Athletes have made simple, universal points: listen, learn, care, participate. They want people to be good citizens and vote. They want police to stop killing with impunity. They want to encourage humanity.
Shame on these unspoiled and selfless athletes.
In August, the NBA staged a strike after police shot Jacob Blake in Kenosha, Wis., and it resulted in nearly all of sports pausing for a few days. After the league returned to play, then-Los Angeles Clippers coach Doc Rivers shared a direct, incisive thought about his sport’s role amid the societal agony.
“It isn’t the NBA’s job to change the world,” he said, “but it is the NBA’s job to be a part of the world.”

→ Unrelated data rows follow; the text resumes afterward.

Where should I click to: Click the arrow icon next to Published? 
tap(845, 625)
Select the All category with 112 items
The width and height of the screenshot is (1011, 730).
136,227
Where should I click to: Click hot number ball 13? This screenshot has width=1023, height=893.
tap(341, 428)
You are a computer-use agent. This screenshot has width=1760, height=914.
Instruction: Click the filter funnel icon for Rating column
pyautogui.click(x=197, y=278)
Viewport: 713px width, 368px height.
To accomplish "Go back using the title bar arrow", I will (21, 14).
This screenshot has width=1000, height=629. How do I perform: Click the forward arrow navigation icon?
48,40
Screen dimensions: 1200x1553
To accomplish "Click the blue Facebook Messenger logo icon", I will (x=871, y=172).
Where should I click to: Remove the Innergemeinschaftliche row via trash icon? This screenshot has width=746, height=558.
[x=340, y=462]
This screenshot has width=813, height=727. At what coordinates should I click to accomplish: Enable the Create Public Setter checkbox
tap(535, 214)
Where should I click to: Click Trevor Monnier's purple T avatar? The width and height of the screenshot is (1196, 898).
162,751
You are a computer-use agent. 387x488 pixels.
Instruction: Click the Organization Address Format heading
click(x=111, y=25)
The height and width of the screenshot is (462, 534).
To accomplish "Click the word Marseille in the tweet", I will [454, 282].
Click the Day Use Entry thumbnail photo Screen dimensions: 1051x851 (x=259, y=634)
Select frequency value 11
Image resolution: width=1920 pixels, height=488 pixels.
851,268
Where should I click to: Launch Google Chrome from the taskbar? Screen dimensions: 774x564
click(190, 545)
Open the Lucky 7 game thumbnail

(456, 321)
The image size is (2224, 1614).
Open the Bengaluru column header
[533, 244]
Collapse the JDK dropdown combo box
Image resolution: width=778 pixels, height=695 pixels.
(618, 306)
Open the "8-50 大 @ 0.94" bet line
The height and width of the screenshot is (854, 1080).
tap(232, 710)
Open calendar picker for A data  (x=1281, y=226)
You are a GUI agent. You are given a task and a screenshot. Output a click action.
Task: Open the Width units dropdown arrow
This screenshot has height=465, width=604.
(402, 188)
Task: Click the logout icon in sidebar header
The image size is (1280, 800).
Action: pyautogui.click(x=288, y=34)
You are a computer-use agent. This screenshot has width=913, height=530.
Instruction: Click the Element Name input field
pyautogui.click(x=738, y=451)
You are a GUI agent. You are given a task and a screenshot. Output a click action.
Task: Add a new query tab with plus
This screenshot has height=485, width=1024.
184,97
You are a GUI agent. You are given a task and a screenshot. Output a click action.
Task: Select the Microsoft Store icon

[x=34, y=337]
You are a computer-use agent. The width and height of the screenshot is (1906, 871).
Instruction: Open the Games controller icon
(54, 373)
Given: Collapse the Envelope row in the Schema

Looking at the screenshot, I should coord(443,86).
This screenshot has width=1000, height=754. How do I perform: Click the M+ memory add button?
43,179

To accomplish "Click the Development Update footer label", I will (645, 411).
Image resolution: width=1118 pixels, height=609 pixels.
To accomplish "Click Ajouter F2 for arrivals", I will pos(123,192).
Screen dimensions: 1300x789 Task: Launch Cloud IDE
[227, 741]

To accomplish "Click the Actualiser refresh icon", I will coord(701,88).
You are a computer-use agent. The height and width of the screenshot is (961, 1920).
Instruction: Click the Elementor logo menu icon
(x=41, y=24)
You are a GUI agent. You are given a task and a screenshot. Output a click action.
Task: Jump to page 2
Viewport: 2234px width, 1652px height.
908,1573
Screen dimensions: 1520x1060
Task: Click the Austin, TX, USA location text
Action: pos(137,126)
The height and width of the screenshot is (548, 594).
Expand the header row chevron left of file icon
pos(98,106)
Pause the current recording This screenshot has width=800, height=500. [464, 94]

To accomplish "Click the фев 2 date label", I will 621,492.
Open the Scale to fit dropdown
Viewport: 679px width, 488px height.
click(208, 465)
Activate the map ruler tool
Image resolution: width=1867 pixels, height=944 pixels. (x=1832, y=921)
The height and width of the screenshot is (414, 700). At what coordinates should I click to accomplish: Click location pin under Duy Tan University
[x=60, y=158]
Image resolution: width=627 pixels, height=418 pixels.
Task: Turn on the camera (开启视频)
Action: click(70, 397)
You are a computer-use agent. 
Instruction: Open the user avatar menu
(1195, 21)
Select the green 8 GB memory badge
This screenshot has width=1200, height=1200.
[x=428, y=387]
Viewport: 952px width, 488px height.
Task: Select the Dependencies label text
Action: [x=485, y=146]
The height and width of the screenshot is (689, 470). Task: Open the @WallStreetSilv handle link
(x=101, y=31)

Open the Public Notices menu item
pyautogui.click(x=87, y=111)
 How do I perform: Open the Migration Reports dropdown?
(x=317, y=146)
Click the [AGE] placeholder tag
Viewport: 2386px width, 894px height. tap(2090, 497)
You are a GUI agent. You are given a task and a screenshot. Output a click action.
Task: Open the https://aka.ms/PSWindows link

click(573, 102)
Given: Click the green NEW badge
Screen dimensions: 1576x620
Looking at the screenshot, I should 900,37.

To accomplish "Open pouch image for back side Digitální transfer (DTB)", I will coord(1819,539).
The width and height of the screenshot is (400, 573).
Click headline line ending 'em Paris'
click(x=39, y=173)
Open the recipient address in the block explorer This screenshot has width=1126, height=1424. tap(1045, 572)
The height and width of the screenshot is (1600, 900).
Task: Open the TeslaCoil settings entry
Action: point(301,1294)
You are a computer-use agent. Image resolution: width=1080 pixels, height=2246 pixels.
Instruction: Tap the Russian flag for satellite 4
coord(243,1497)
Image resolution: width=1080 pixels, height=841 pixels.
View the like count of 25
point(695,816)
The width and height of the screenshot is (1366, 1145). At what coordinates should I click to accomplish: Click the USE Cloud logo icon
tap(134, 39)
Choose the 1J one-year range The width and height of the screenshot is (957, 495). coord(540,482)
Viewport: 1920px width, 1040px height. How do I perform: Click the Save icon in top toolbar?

Sports relish insulation. The games are about escaping worlds. It’s not a privilege exclusive to fans. Actually, the participants disappear into the experience the most. At the highest levels, many athletes receive an opportunity to abandon poverty, to go from rags to riches. Then they escape to this new life of money and fame. Along the journey, the hall passes to exit real life keep coming. When leaders in the neighborhood see prospects with the talent to make it, they protect them. When they become essential to their schools’ success and prestige, rules and academic standards are sometimes massaged to accommodate them. When they make it big in the pros, they become so removed from reality that everyday tasks are handled and afternoon naps are an expectation, not a luxury.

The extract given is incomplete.